Assignment ->
The part below that opens with the line containing "Click the example@example.com" and closes with the line containing "Task: Click the bottom" should be copied exactly, minus any pictures.

Task material ->
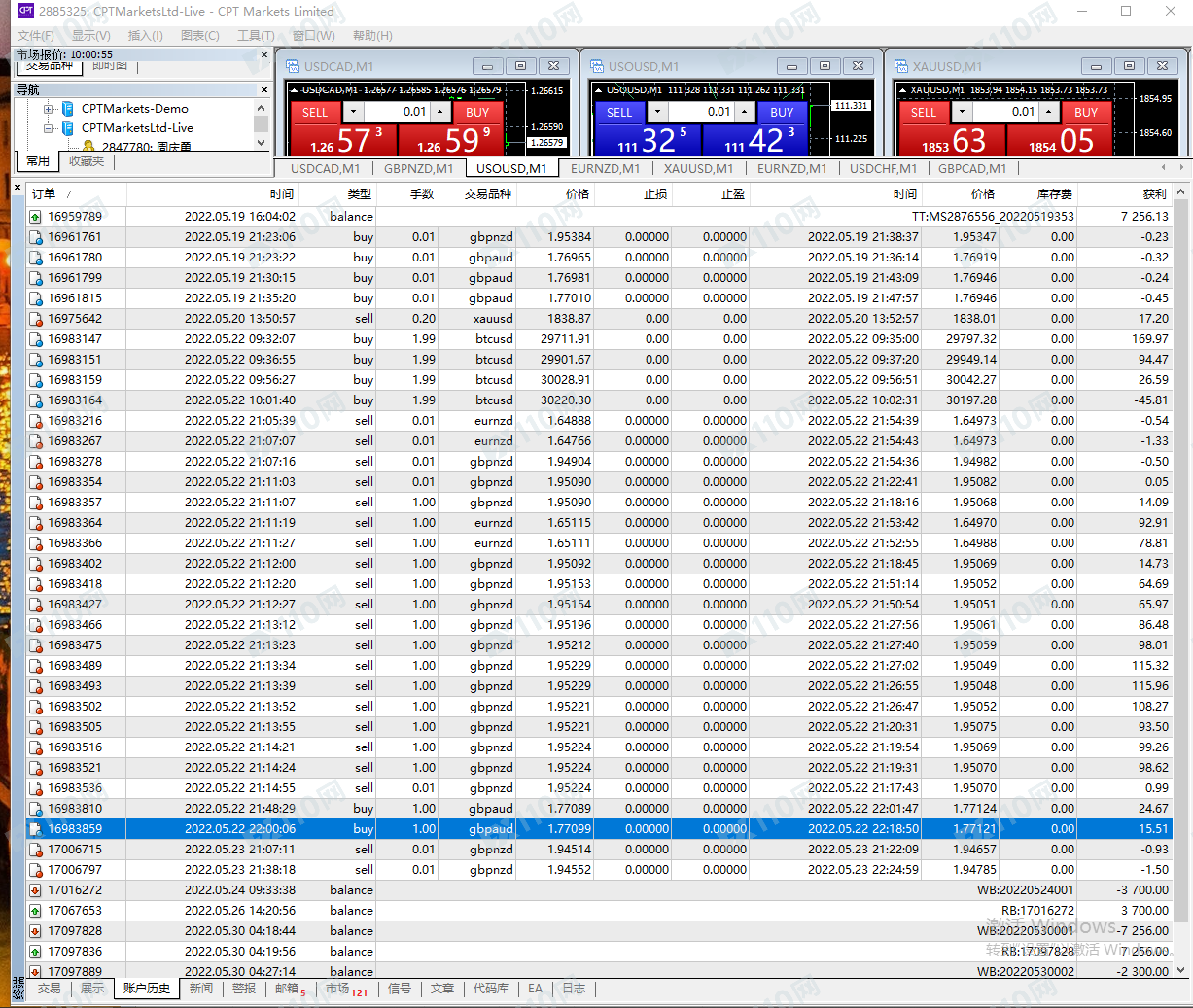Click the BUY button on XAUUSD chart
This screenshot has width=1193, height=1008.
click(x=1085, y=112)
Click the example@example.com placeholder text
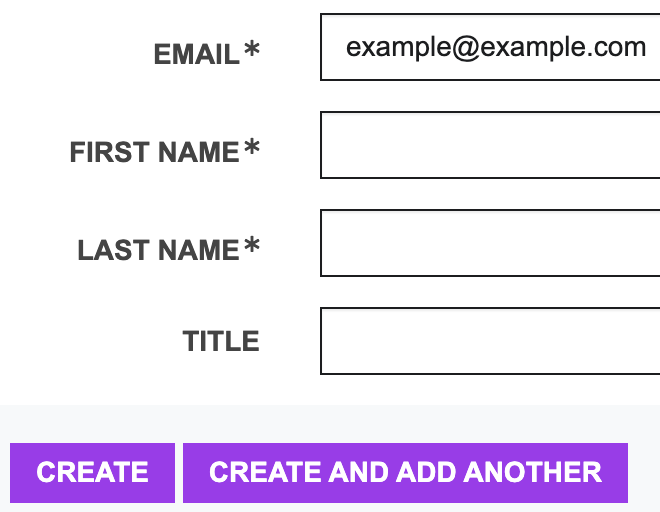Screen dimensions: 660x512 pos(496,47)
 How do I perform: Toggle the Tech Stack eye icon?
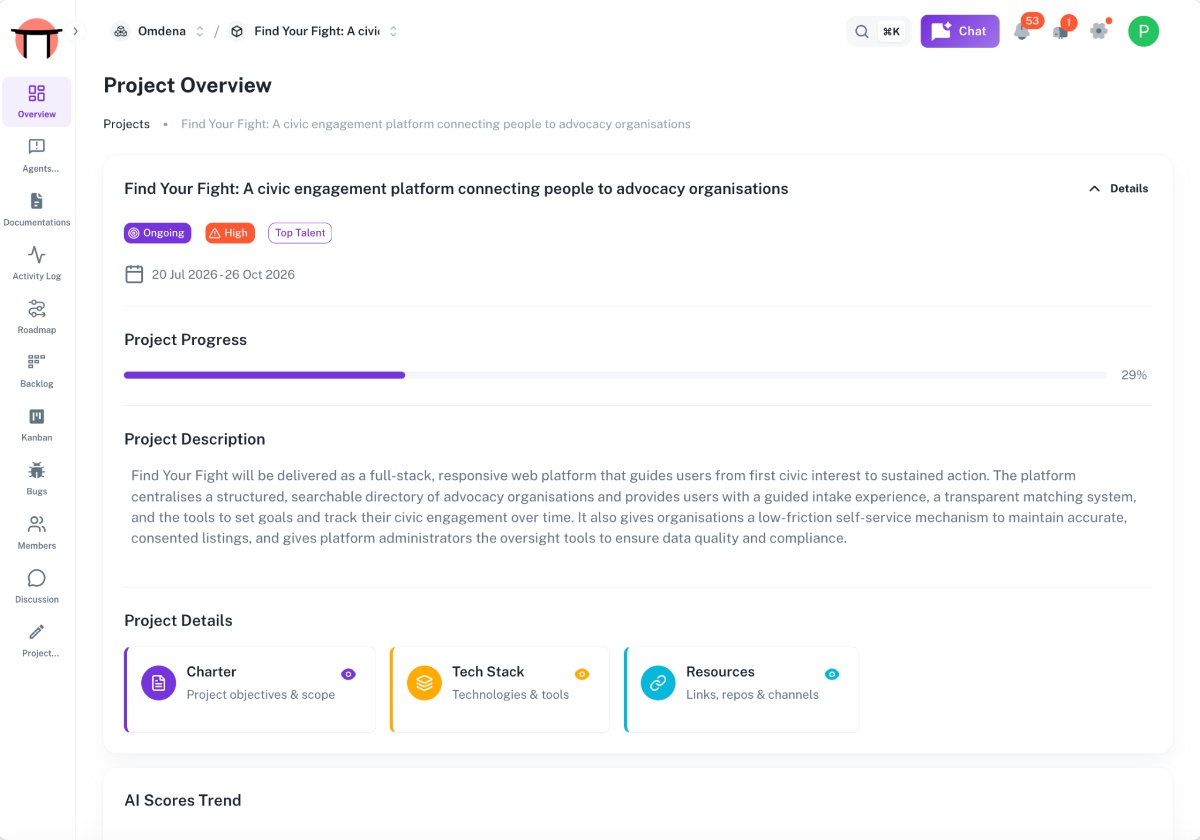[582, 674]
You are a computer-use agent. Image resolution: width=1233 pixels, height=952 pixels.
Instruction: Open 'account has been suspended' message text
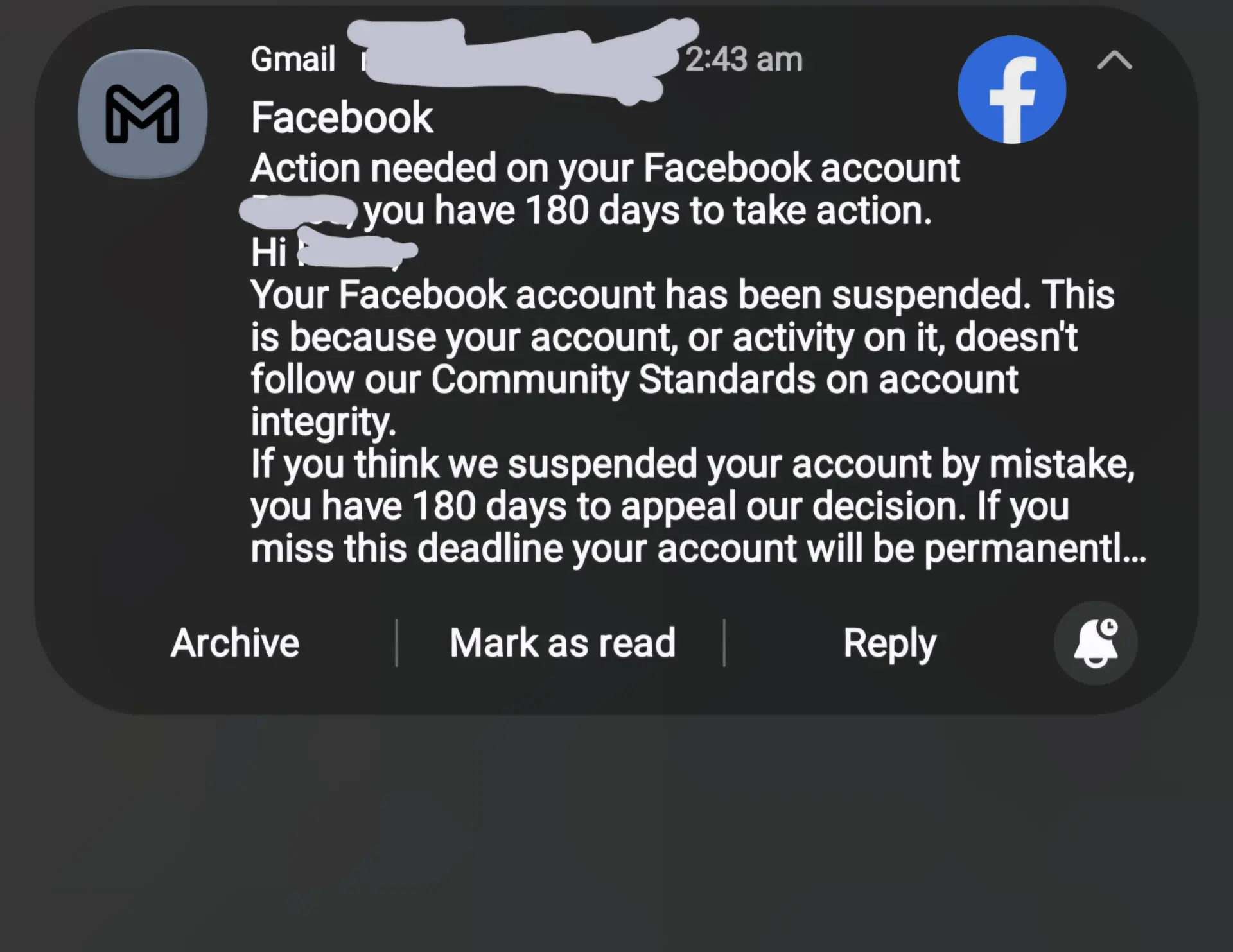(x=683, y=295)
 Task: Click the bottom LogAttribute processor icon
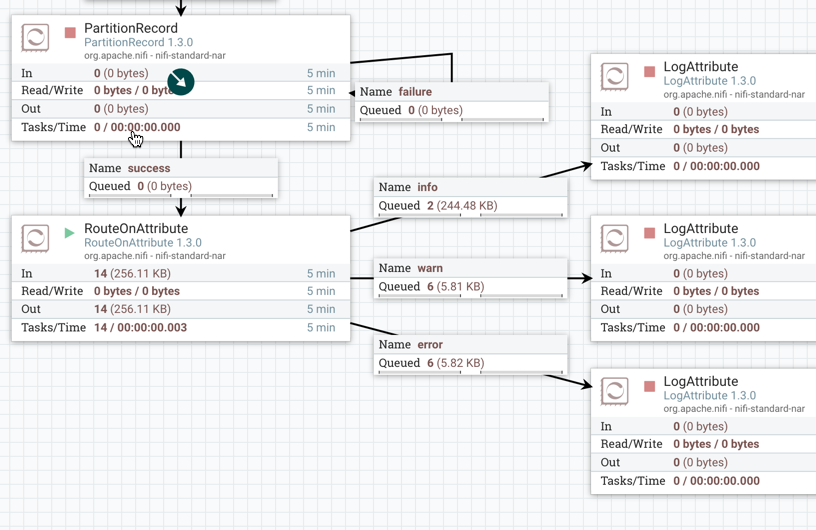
...
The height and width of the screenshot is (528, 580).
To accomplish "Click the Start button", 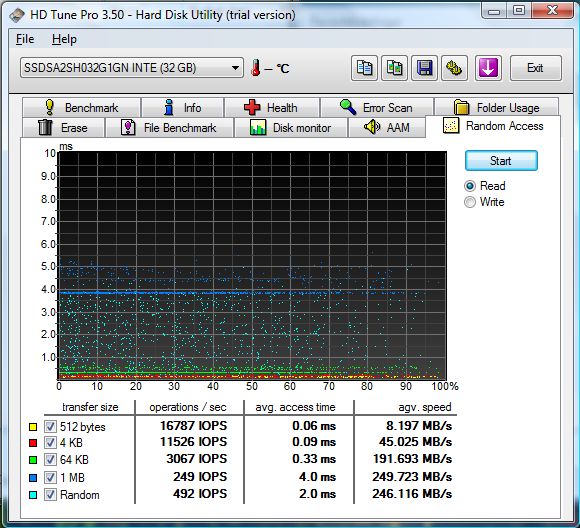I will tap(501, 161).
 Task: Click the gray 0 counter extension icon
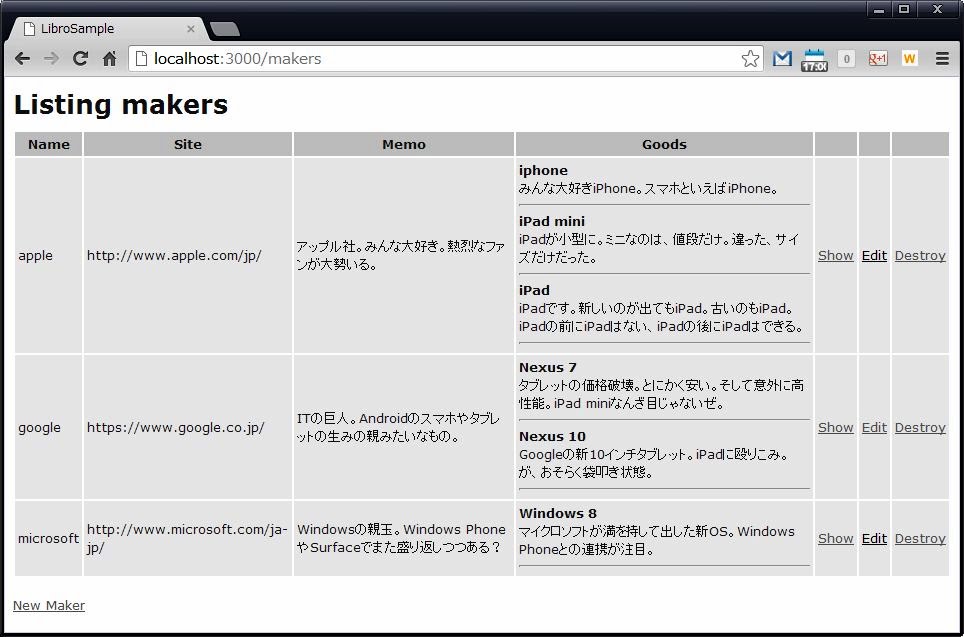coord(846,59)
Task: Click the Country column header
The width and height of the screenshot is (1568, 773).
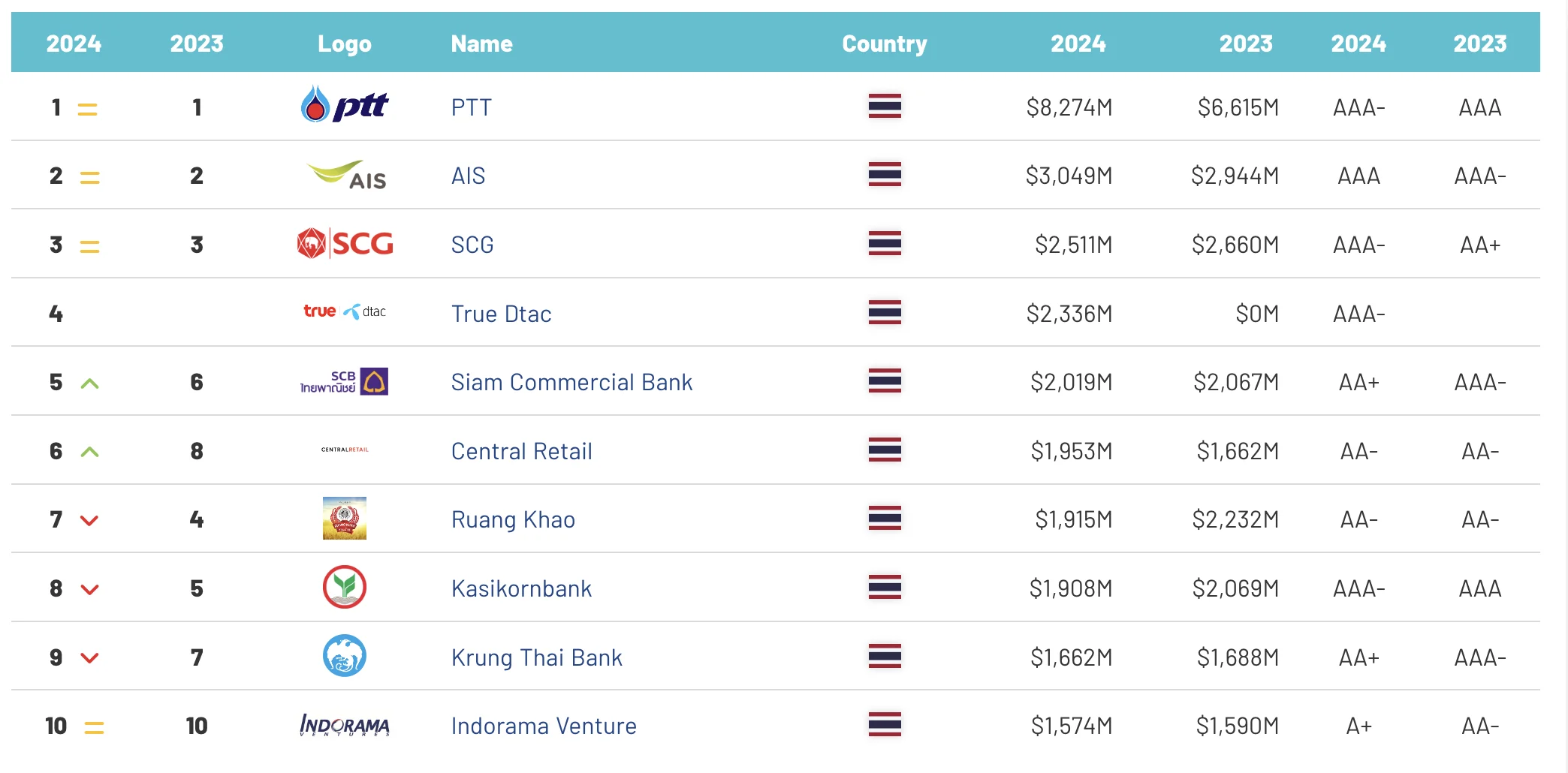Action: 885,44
--
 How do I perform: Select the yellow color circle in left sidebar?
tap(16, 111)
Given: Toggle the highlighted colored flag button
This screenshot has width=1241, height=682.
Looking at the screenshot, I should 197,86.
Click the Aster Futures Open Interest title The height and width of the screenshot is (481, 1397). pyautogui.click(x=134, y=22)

Exercise result ->
Click the example@example.com placeholder text
Screen dimensions: 660x512 pos(496,47)
 How do I perform: Toggle the Tech Stack eye icon?
[582, 674]
You are a computer-use agent. Image resolution: width=1233 pixels, height=952 pixels.
Instruction: Open 'account has been suspended' message text
(x=683, y=295)
 Task: Click the bottom LogAttribute processor icon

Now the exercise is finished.